• Exercise:
Where in the data below does the word "every" appear? Copy each line that holds it.

Start of Block

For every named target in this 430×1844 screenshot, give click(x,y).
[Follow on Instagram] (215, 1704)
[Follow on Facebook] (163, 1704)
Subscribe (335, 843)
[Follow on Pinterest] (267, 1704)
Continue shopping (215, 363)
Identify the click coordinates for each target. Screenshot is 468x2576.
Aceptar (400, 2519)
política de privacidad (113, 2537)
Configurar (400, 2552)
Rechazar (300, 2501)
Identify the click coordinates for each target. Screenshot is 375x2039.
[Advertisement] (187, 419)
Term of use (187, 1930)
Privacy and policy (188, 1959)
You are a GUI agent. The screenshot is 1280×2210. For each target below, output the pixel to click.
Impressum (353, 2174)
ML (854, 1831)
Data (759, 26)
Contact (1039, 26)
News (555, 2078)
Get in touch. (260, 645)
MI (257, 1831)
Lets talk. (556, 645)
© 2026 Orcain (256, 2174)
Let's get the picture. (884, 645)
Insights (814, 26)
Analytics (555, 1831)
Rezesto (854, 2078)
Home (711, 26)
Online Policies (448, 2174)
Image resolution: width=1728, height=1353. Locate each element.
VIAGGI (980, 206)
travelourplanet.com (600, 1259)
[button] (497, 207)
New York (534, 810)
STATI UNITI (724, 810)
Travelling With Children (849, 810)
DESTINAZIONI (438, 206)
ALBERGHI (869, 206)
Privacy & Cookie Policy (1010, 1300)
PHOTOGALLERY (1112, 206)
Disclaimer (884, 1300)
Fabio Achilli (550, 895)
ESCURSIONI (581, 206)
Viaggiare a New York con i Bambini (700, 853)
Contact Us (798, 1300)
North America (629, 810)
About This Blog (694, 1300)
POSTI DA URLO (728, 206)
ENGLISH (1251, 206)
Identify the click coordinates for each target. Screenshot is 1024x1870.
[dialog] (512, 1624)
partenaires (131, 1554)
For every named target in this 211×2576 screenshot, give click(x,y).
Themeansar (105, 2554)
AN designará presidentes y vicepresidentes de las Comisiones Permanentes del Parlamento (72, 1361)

End of Block

• Solution to this task:
For every named target in this 430×1844 screenshot, give click(x,y).
For every named target in this 211×2576 screenshot, give click(x,y).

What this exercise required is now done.